Some closing notes on device encryption: First and foremost, remember that when the device is unlocked, the data can be accessed. It’s therefore important to set a timeout for when the device will lock itself if not in use. This is usually on automatically, but if you turned that feature off on your laptop or phone, you should turn it back on. Secondly, a strong password/passcode/etc. is really necessary to defend the device. If a thief can guess the passcode easily, then they can unlock the device and get access to the data easily as well. Don’t use a simple 4-digit pin to protect the thing that holds all the most sensitive data about you. As with any other password stuff, I recommend the use of a passphrase to make it easy for you to remember, but hard for anyone else to guess. “This is my device password!” is an example of passphrase, just don’t use that one specifically – go make up your own.

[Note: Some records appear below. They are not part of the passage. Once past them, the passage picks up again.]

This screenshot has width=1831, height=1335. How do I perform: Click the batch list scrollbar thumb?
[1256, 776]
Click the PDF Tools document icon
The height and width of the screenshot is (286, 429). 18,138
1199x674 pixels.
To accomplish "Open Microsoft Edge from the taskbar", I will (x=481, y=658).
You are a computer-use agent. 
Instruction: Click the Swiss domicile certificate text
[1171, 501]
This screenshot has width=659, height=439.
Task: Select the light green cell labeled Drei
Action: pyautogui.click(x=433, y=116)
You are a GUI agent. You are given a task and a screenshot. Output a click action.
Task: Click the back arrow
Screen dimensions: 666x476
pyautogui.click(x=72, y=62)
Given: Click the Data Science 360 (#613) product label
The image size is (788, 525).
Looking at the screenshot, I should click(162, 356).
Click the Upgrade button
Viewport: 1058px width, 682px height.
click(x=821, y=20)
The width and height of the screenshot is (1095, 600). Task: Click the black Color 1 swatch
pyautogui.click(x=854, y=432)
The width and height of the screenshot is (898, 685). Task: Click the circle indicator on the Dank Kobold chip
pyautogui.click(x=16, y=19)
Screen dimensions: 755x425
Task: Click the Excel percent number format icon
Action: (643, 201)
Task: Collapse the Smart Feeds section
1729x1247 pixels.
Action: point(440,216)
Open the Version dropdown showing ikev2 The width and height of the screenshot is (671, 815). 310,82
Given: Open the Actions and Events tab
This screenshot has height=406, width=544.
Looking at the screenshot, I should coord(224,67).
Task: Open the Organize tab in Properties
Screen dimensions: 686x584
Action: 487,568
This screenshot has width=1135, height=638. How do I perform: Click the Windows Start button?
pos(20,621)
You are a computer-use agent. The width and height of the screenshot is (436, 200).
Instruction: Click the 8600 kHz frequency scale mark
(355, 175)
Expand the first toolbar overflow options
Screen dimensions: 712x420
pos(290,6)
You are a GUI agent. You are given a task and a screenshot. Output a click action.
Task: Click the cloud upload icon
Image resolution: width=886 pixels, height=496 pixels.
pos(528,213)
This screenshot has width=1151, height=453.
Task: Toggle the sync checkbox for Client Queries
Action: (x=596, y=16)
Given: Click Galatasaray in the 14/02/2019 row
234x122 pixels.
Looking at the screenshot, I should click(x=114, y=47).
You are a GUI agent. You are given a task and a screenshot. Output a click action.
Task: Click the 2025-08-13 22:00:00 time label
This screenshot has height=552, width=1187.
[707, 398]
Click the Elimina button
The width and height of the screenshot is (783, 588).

If your device supports biometric ID (like a fingerprint scanner), then that’s a great way to limit how many times you need to manually type in a complex password and can make your life easier.
Device encryption (and/or drive encryption) makes it so that if your device is lost or stolen, the data on that device is unusable to whoever finds/steals it. Setting up encryption on most devices is really easy, and the majority of devices won’t even suffer a performance hit to use it. In many cases, you’re already using it and don’t even realize it’s on, though it never hurts to check and be sure about that. So, should you use encryption on your personal devices? Yes, you absolutely should.